2. A riparian vegetated buffer strip according to claim 1, characterized in that: The bottom of the annular base plate (1) is provided with a plurality of ground insertion rods (101) evenly distributed along the circumference.

3. A riparian vegetated buffer zone according to claim 1, characterized in that: The upper end of the planting cylinder (3) is fixedly fitted with a liquid supply component (6) for releasing purification liquid or nutrient liquid. The liquid supply component (6) includes a liquid storage ring cylinder (601) and a plurality of plugs (604) evenly distributed in the circumferential direction at the lower end of the liquid storage ring cylinder (601). The liquid storage ring cylinder (601) is provided with a partition plate (602), which divides the liquid storage ring cylinder (601) into multiple liquid storage chambers (603).

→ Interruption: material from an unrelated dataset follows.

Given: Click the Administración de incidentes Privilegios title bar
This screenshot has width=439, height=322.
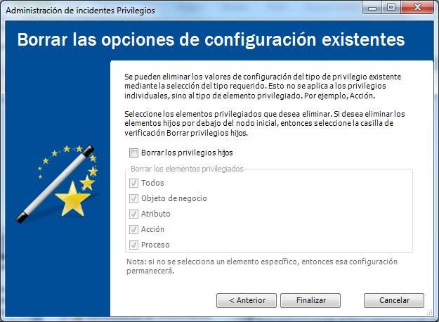Looking at the screenshot, I should (x=80, y=11).
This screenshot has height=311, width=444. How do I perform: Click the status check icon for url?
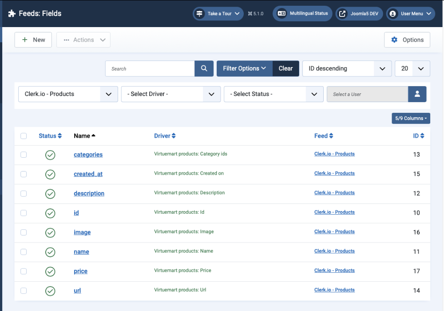pyautogui.click(x=50, y=291)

4. A riparian vegetated buffer strip according to claim 3, characterised in that: The blocking component (604) includes a fixed plate (604a) fixed to the outer wall of the liquid storage ring (601) and a movable rod (604b) that passes through the fixed plate (604a). One end of the movable rod (604b) is fixed with a cone head (604c), and the other end is fixed with a second wedge block (604d). The side of the liquid storage ring cylinder (601) is provided with a conical liquid outlet hole that matches the cone head (604c). A third spring (604e) is sleeved on the movable rod (604b) between the cone head (604c) and the fixed plate (604a). The inner wall of the porous cylinder (2) is provided with a drive unit for driving the movement of the blockage member (604) based on the kinetic energy of the porous cylinder (2) to achieve intermittent liquid discharge. The drive unit includes a connecting plate (203) and a first wedge block (204) fixed on the connecting plate (203). The first wedge block (204) matches a second wedge block (604d).

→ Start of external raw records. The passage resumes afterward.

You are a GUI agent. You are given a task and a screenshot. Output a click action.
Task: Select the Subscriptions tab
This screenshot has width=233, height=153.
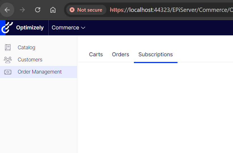[x=155, y=55]
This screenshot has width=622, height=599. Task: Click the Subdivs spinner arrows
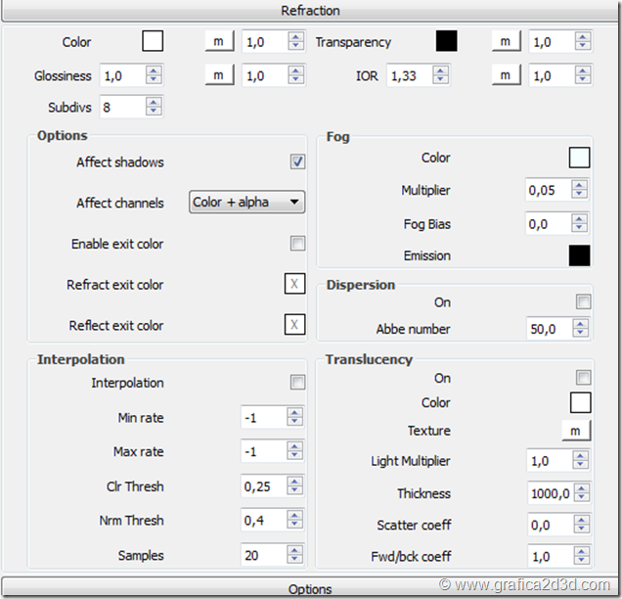click(155, 107)
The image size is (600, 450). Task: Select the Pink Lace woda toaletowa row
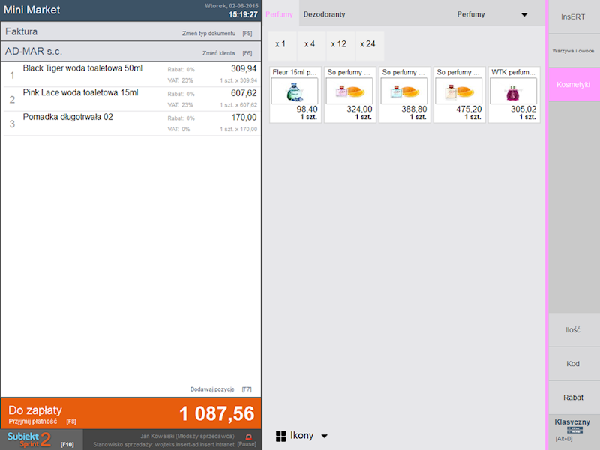[x=131, y=98]
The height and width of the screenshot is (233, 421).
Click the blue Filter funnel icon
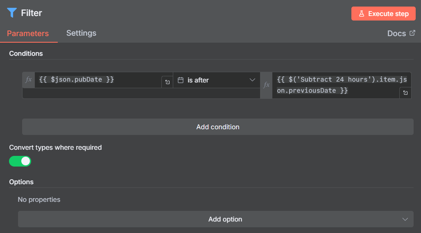[x=11, y=13]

5. A riparian vegetated buffer strip according to claim 4, characterised in that: A positioning component (8) is also provided between the porous cylinder (2) and the planting cylinder (3) to force the water inlet (702a) to always be located on the water-facing side; The positioning component (8) includes a fixing ring plate (801) fixedly sleeved on the planting cylinder (3) and a plurality of second magnetic blocks (802) fixed on the top of the fixing ring plate (801). The bottom of the purification cylinder (702) is fixedly provided with a first magnetic block (703) that attracts the second magnetic block (802).

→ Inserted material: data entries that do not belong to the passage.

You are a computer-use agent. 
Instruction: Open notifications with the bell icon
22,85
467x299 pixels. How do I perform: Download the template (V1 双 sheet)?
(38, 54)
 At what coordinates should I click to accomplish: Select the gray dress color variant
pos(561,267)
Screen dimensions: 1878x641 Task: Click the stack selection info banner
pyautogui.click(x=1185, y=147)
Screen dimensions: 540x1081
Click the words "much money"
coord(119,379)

6. A method for constructing a riparian vegetation buffer zone using a riparian vegetation buffer zone according to any one of claims 1 to 5, characterized in that, Includes the following steps: S1. Plant modules (100) are laid out on the riverbank slope according to the riverbank slope. S2. Multiple annular base plates (1) are arranged in a staggered manner on the riverbank slope. A rotatable porous cylinder (2) is installed on the top of the annular base plate (1). An outer buffer assembly (4) and an inner buffer assembly (5) are installed on the inner and outer sides of the porous cylinder (2). S3. Fix the planting cylinder (3) vertically to the riverbank slope so that it is located in the center of the porous cylinder (2). Fill the planting cylinder (3) with substrate soil suitable for plant growth and plant the corresponding vegetation according to the design requirements.